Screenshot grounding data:
****
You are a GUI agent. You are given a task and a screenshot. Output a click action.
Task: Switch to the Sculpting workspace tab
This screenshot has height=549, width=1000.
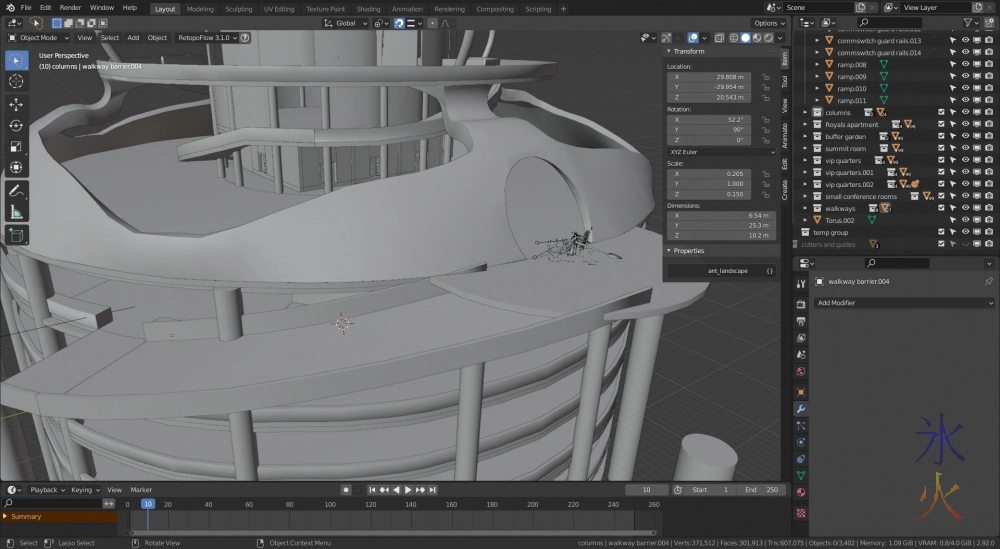(238, 9)
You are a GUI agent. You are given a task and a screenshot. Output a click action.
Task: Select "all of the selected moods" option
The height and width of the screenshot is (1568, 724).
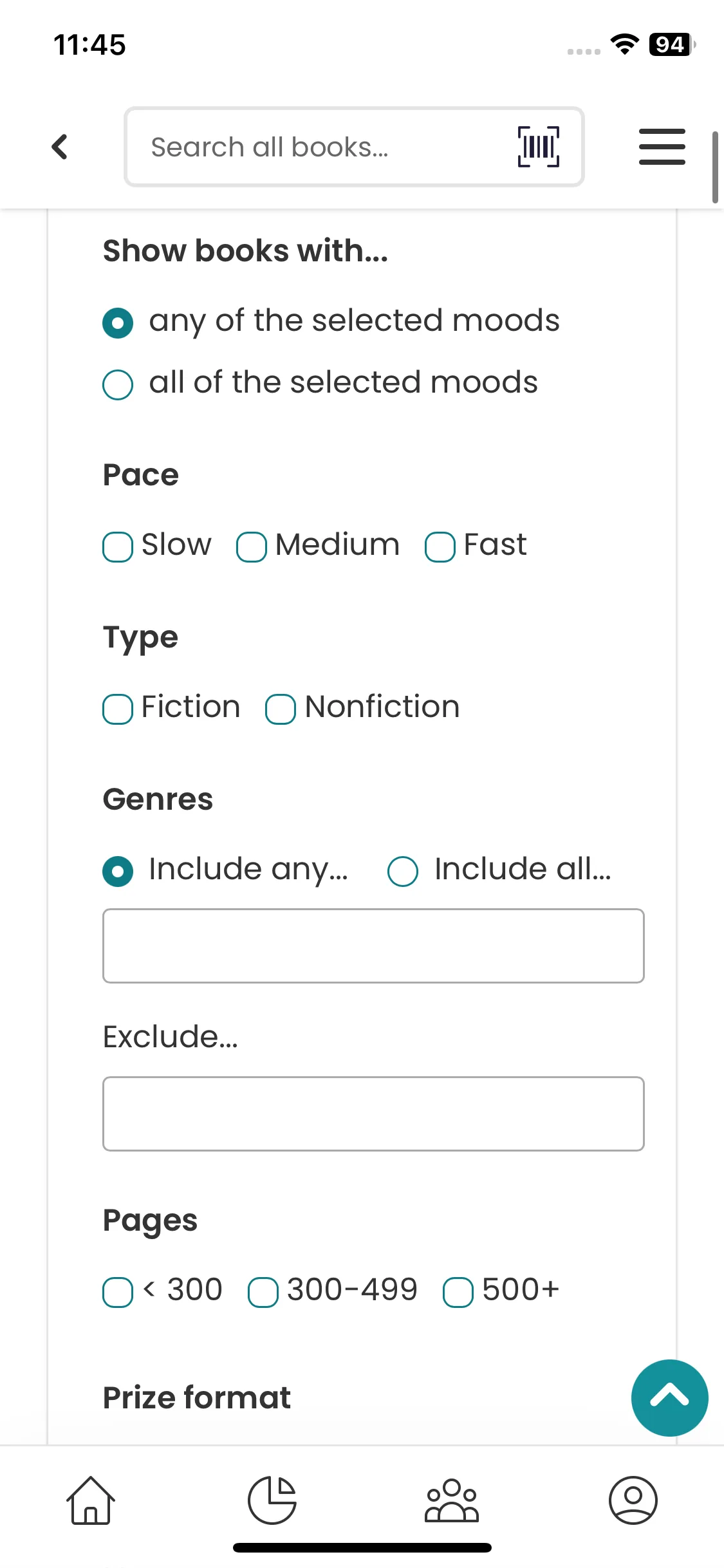point(118,385)
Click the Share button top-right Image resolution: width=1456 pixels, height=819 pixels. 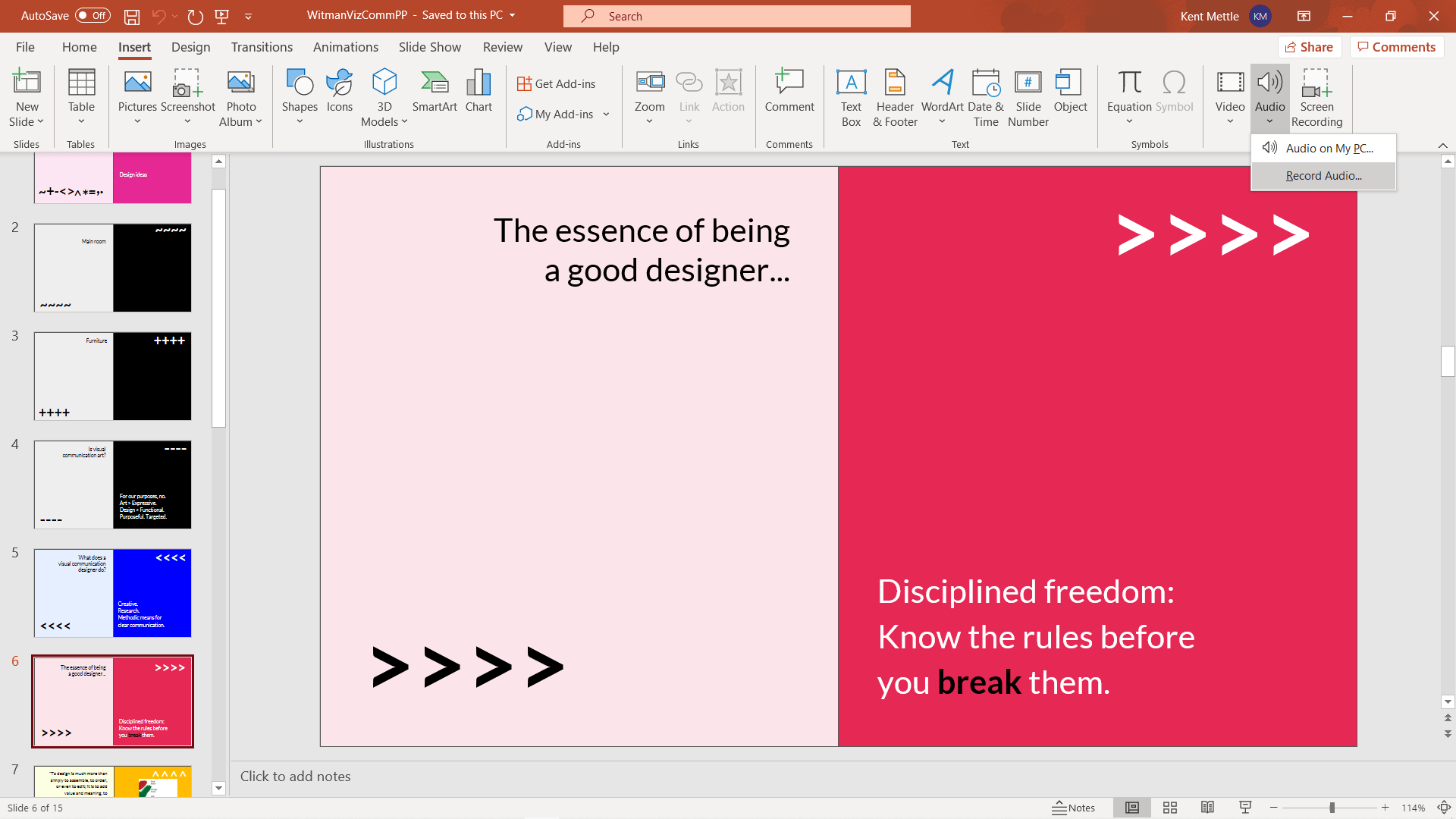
****
• [Exercise] Please retype exactly the lines from the one containing "The height and" through the last line of the records, both included, leaving out every picture.

• [Solved exercise]
The height and width of the screenshot is (1568, 724).
point(118,385)
Click the Share button top-right Image resolution: width=1456 pixels, height=819 pixels. 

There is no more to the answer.